Thursday, December 31, 2020

Sayonara to 2020 (Year of the Bedbug)...

...and Happy New Year 2021 (Year of the Jackalope).

This is the obligatory Happy New Year post.  It's about 10:00 PM EST on December 31st, 2020, and the neighbors are warming up for the main event.  So far we've got sporadic fireworks, but at midnight it's going to sound like some kind of Iwo Jima got started.  The smart money stays under hard cover, and I do mean hard.

The Best Laid Plans - Of Politicos and Equestrians

I have never willingly jumped a horse over a fence, or any other obstacle.  The way I see it, land owners have better things to do than to build a fence just to decorate a pasture.  Whatever's on the other side can stay there, unmolested by me and the skittish horse under me.  Let the others venture to jump something they can easily ride around, and they'll risk the ignominious end as illustrated above.

How about a few high points of 2020?  Here's one, selected on purpose.


I never, ever, thought I'd live to see an illegitimate presidential election in the United States.  The fact is that all elections (Federal, State, and Local) are imperfect.  The candidates all know that going in, even if most of the citizens do not.  I'm betting most of the citizens don't know, but that's just my own opinion.  This year the presidential election was so completely fraudulent that even the perpetrators can see it without taking off their blindfolds.  The problem is that fixing the election process can only be done by the winners - the losers being temporarily out of a job.  So it's not going to be fixed anytime soon.  Not that fixing the process would be easy.

I suppose we the people could begin by issuing federal identification cards, complete with self-identifying data on a chip.  It's not perfect, but it's a beginning, and if nothing else we can now get an accurate count on the number of people who actually get off their lazy asses and vote, and at the same time eliminate illegal voters.

The there's the booming economy, the historically low unemployment rate, the U.S. withdrawal from the NAFTA train wreck that we inherited from Slick Willie and which was enthusiastically supported by the Ayatollah Obongo, the lifting of nonsensical regulations on industry... all demolished by an outbreak of severe acute respiratory syndrome coronavirus 2 (SARS-CoV-2), AKA COVID-19, the Wuhan Blues, Chinkytown Pox, or whatever.  We'll never get around to thanking China for this mess in a fashion that they would truly understand, which is a shame.
============
● Action item A
Write out the stretch of the New Year blog post from "I have never" through "selected on purpose.".
● Action item B
Answer these questions from the New Year blog post:
(i) About what time and date does the writer say it is while writing?
(ii) What has the writer never willingly done with a horse?
(iii) What does the writer suggest issuing as a first step toward fixing elections?
● Action item C
Proceed with the New Year blog post, starting right after its last sentence.
The listing that comes next is separate material and has nothing to do with the New Year blog post.

Entries drawn from a collection
============
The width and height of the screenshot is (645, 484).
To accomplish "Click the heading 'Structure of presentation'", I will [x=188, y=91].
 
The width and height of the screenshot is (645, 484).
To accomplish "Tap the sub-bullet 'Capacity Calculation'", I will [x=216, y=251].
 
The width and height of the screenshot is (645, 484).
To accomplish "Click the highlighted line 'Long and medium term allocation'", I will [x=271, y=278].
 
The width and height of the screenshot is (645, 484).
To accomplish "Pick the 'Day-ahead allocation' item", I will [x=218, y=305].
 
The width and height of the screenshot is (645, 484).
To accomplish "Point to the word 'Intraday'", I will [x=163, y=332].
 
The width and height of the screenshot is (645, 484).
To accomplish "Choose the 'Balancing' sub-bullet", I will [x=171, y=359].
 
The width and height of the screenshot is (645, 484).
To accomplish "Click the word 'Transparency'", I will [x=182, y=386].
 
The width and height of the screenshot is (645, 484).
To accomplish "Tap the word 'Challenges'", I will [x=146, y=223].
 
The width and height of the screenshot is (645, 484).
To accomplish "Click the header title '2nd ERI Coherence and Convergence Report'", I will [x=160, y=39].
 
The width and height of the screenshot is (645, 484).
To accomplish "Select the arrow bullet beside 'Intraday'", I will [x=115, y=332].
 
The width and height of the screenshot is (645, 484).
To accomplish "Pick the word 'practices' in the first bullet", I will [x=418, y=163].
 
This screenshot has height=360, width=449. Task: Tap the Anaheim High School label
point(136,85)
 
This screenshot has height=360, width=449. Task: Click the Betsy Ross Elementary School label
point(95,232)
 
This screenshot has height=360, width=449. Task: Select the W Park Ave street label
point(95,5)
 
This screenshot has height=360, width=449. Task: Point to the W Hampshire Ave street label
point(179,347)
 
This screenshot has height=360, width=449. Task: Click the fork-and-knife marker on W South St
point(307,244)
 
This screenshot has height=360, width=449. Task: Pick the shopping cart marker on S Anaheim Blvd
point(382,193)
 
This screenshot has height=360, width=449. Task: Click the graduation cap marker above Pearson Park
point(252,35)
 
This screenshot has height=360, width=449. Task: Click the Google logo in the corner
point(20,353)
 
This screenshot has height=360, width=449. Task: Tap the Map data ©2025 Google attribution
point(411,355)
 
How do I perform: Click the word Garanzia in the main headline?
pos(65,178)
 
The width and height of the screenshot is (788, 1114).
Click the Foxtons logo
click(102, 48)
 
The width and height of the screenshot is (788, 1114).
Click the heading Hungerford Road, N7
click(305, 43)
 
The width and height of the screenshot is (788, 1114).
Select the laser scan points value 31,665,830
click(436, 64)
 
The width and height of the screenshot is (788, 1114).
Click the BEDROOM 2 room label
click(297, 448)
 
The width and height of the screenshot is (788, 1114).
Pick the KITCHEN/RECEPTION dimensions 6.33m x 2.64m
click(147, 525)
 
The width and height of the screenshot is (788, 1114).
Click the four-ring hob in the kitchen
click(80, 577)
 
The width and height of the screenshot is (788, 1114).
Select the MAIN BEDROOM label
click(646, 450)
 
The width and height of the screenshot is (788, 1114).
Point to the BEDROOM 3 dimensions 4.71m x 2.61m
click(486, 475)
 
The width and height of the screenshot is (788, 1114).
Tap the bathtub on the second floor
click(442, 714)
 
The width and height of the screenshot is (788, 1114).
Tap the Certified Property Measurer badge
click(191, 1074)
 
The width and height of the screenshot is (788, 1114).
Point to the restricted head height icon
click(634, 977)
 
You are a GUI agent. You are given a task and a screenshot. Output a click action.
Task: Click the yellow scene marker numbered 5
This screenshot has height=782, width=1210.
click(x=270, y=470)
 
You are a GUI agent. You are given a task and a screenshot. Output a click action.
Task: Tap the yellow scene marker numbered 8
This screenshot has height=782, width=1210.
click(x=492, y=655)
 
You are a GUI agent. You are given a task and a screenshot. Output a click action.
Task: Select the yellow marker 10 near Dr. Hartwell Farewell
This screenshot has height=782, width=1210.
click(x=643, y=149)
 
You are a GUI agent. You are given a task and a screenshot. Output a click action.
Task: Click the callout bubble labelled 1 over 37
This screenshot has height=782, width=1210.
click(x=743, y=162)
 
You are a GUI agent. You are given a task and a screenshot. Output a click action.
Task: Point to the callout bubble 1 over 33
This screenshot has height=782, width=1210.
============
● Your response A
I have never willingly jumped a horse over a fence, or any other obstacle.  The way I see it, land owners have better things to do than to build a fence just to decorate a pasture.  Whatever's on the other side can stay there, unmolested by me and the skittish horse under me.  Let the others venture to jump something they can easily ride around, and they'll risk the ignominious end as illustrated above.

How about a few high points of 2020?  Here's one, selected on purpose.

● Your response B
(i) About 10:00 PM EST on December 31st, 2020.
(ii) Jumped it over a fence or any other obstacle.
(iii) Federal identification cards with self-identifying data on a chip.

● Your response C
Our national debt is $27 Trillion and rising.  I can't imagine just how much money $27 T is, but the number involves twelve zeros: 1,000,000,000,000 is One Trillion.  So, $27,000,000,000,000 dead presidents in hock.  News flash - the White House is underwater.

I'm not worried about paying this back or getting it whittled down to a reasonable number.  That's not going to happen.  What I'm worried about is bankruptcy.  Anyone who thinks that we the people are on the verge of some kind of revolutionary war, civil insurrection, or outbreak of violent protest... scratch that last, but anyone else - just wait for bankruptcy.  Medicare, Medicaid, Social Security - gone.  Just gone, never to return.  People who have never in their life experienced hunger will get a first hand look at daily life in Zimbabwe.  Citizens who have never had to fear the police will get an up close and very personal look at generation two of the Tonton Macoute.  Indoor people, who have never been more than fifty yards from a flush toilet in their entire lives, will find themselves in a permanent parking lot that used to be Interstate 75.  Now what?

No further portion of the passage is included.